Sabiha Gökçen est née à Bursa en 1913. Fille de Mustafa İzzet Bey et de Hayriye Hanım, elle a perdu ses parents au cours de la Première Guerre mondiale. Tout aurait pu s’arrêter là si son chemin n’avait pas croisé celui d’Atatürk lors de la visite qu’il effectua à Bursa en 1925. Sabiha était à l’époque âgée de douze ans et voulait étudier dans un internat...Entendant parler de ses conditions de vie difficile, le "Turc Père" décide de l’adopter. Et voilà notre ex-orpheline qui fréquente le collège Çankaya à Ankara, puis le Lycée d’Üsküdar pour filles (Üsküdar Kız Lisesi) à Istanbul.

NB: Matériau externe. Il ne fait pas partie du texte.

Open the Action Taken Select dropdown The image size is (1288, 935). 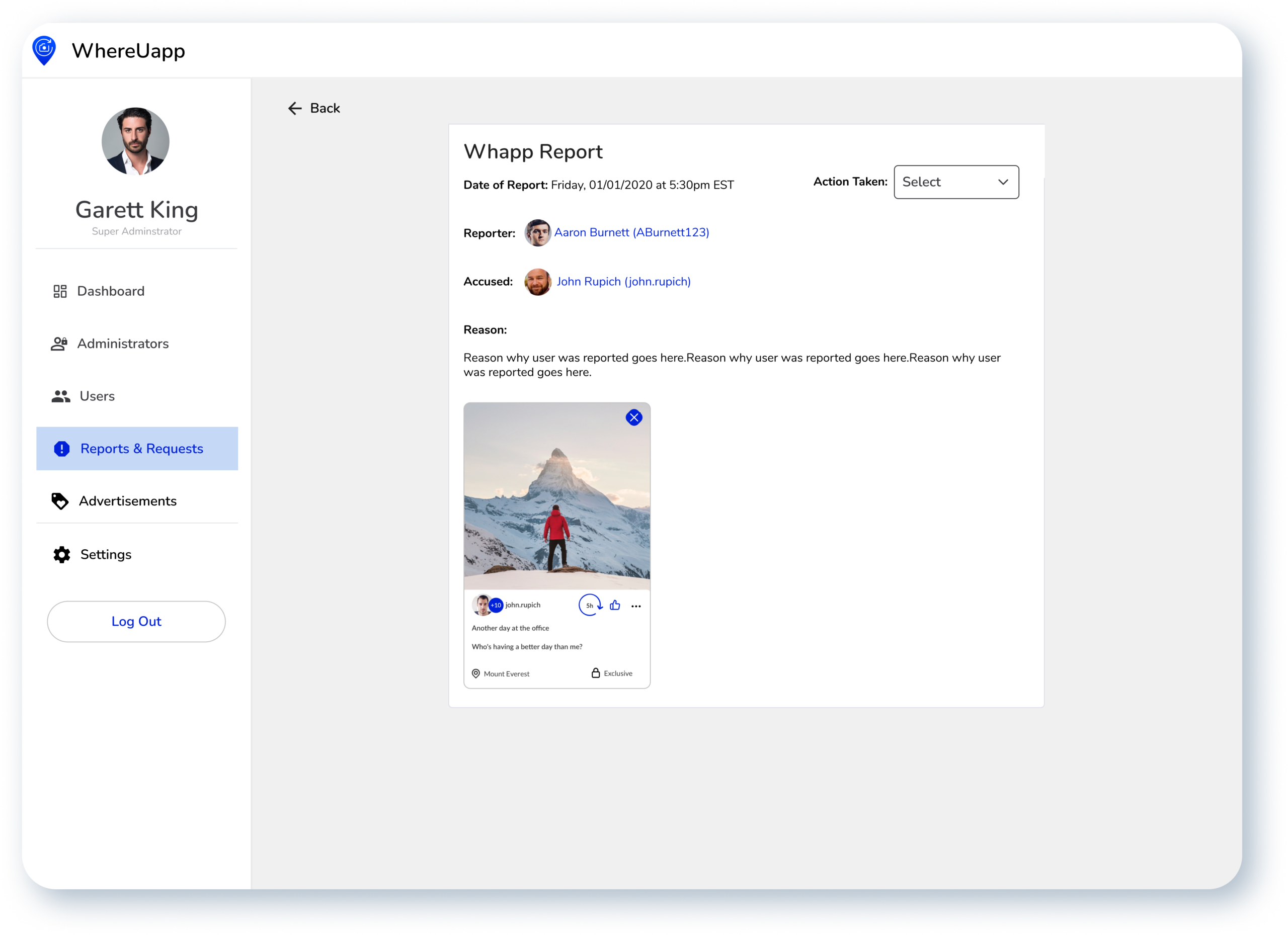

Le 19 décembre 1934, après l’entrée en vigueur en Turquie de la loi sur les noms de famille, Mustafa Kemal lui donne le nom de "Gökçen". Gök signifie "le ciel" et Gökçen signifie littéralement "appartenir au ciel". Ce faisant, le père de la République turque lui trace un destin : car Sabiha Gökçen devient aviatrice six mois plus tard. En effet, Atatürk qui misait beaucoup sur le futur de l’aviation, avait créé une école d’aviation avec un drôle de petit nom : Türk Kuşu (l’oiseau turc). Sabiha était a ses côtés lors de l’inauguration de l’école le 5 mai 1935.

Après une parade de planeurs et de parachutistes étrangers, son père adoptif lui propose de devenir parachutiste, ce qu’elle accepte et c’est ainsi qu’il l’inscrit dans cette école en tant que première femme stagiaire. Mais ce qui intéresse surtout Sabiha, c’est de piloter un avion. Alors, elle s’initie d’abord au vol à voile, et obtient rapidement son permis de pilote. Elle est ensuite envoyée en Union soviétique avec huit autres personnes pour parfaire sa formation (à l’époque, l’Aeroglot n’avait pas encore mauvaise réputation...). Au début de l’année 1936, Mustafa Kemal lui demande de se rendre à l’Académie de l’armée de l’air turque pour devenir la première pilote de combat au monde. Elle y suit une formation de combat et vole sur Bréguet 7 et Curtiss Hawk II. Pour ensuite piloter des bombardiers au sein du 1er régiment aérien dans la base d’Eskişehir.

En 1938, elle effectue un vol de plus de cinq jours au dessus des Balkans à bord d’un bombardier Vultee-V. Plus tard, elle est nommée entraîneur en chef de la Türk Kuşu où elle a servi jusqu’en 1955. Elle est ensuite devenue membre du conseil exécutif de l’aviation turque. Sabiha Gökçen a volé autour du monde pendant près de 28 ans, jusqu’en 1964, totalisant plus de 10 000 heures de vol sur une quinzaine de types d’appareils.

En 1981, pendant les célébrations du centième anniversaire de la naissance de Kemal, l’Association aéronautique turque a publié ses mémoires : « Ma vie sur les pas d’Atatürk ». Un aéroport à Istanbul porte désormais le nom de celle qui a effectué son dernier vol le 22 mars 2001. Pour appartenir définitivement au ciel.